* _WHAT IS BEING ASKED_: Beginning with the line that contains "Viewport: 719px width, 424px height.", restate each line below through the final one exactly, and exclude the pictures.

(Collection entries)
= = = =

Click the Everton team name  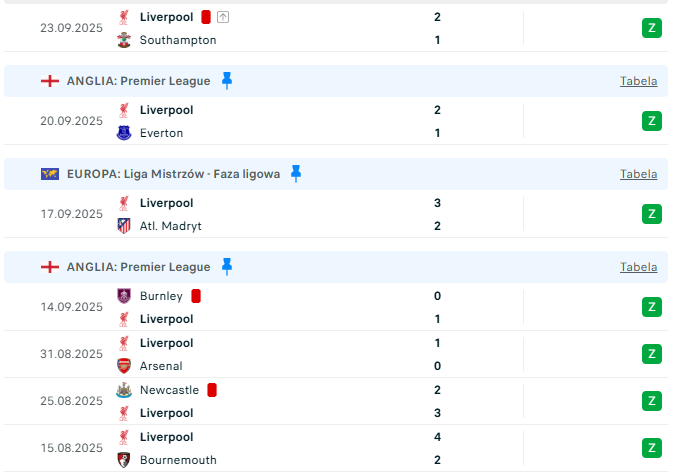tap(161, 133)
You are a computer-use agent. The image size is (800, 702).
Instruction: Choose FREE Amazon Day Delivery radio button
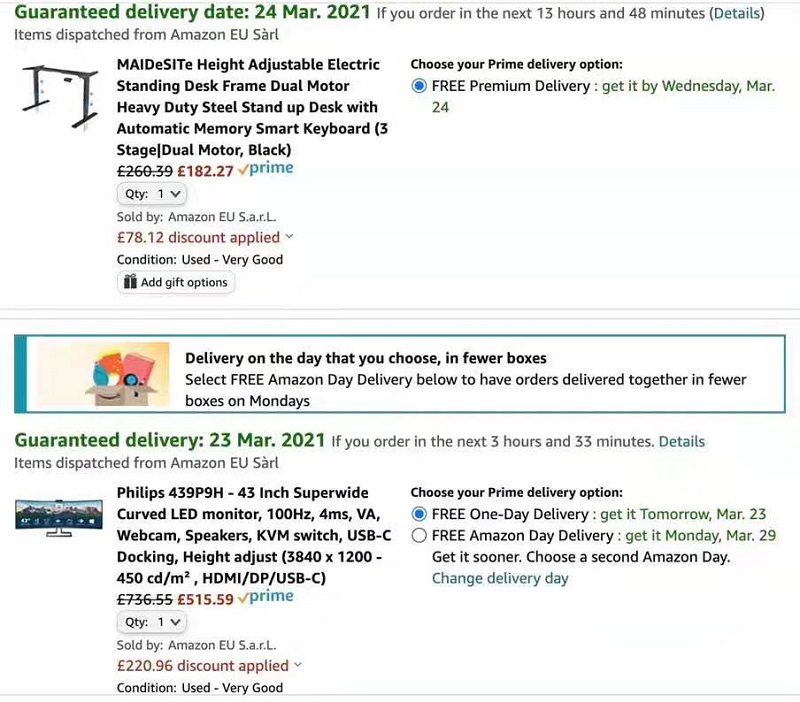[x=419, y=535]
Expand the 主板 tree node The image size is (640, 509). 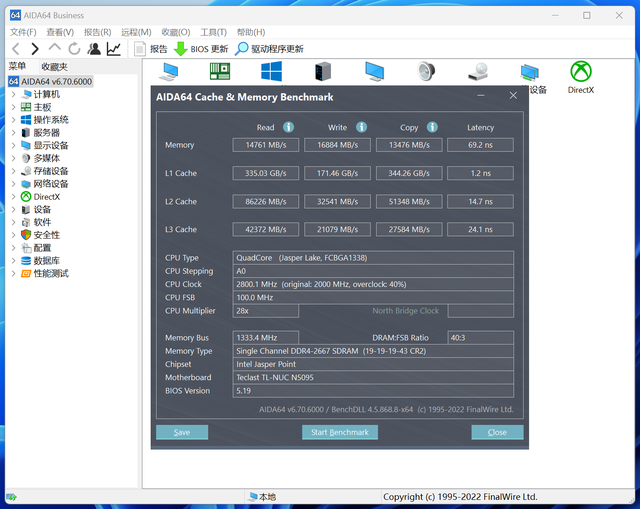coord(13,107)
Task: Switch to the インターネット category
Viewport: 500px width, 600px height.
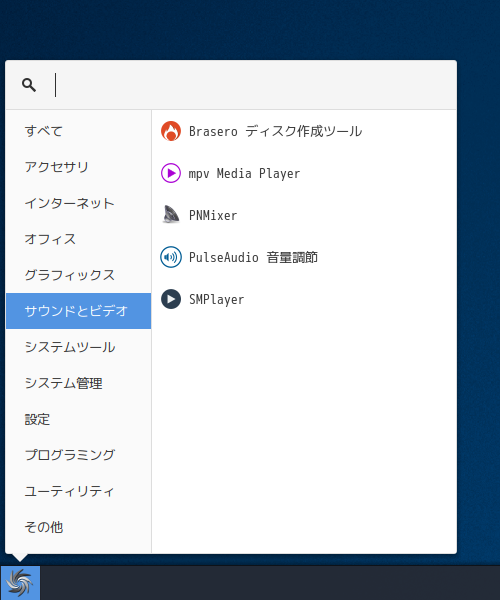Action: coord(78,203)
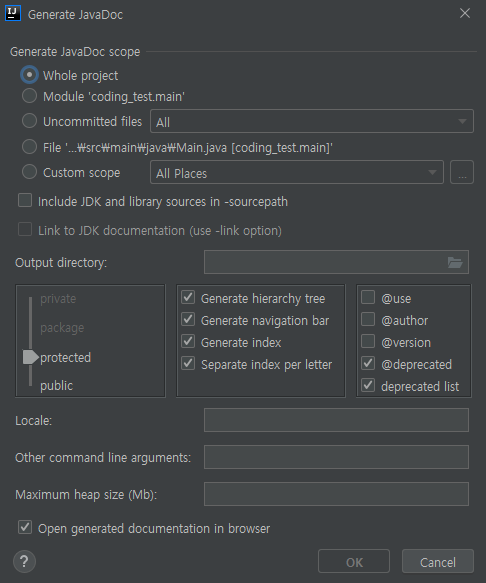
Task: Expand the Uncommitted files All dropdown
Action: coord(312,121)
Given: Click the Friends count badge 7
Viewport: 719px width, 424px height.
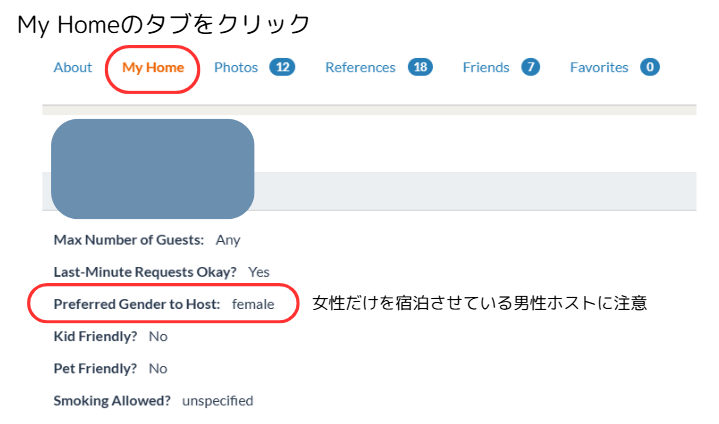Looking at the screenshot, I should point(530,67).
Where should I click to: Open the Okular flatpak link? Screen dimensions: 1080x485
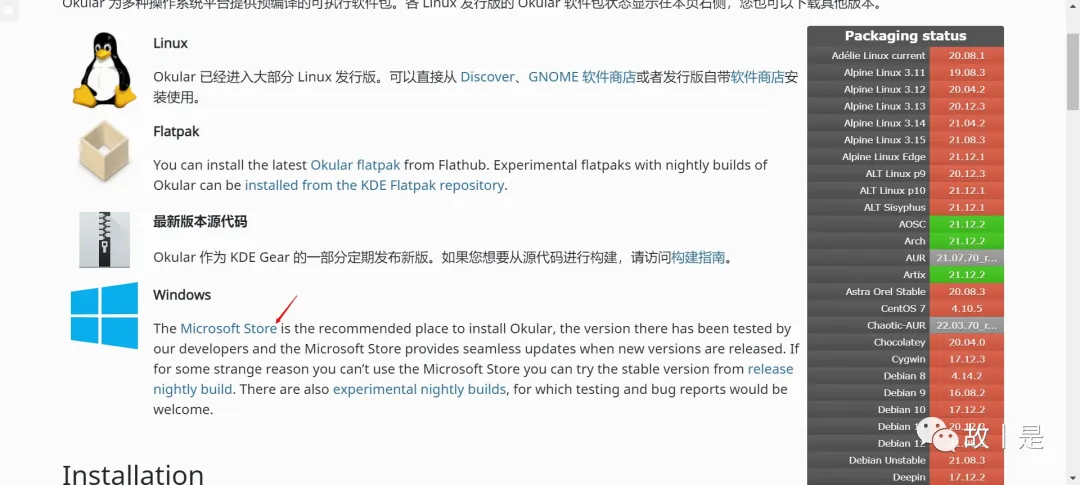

= = = =

* _TASK RESULT_:
Viewport: 719px width, 424px height.
Looking at the screenshot, I should point(530,67).
Where should I click to: Open the Okular flatpak link? Screen dimensions: 1080x485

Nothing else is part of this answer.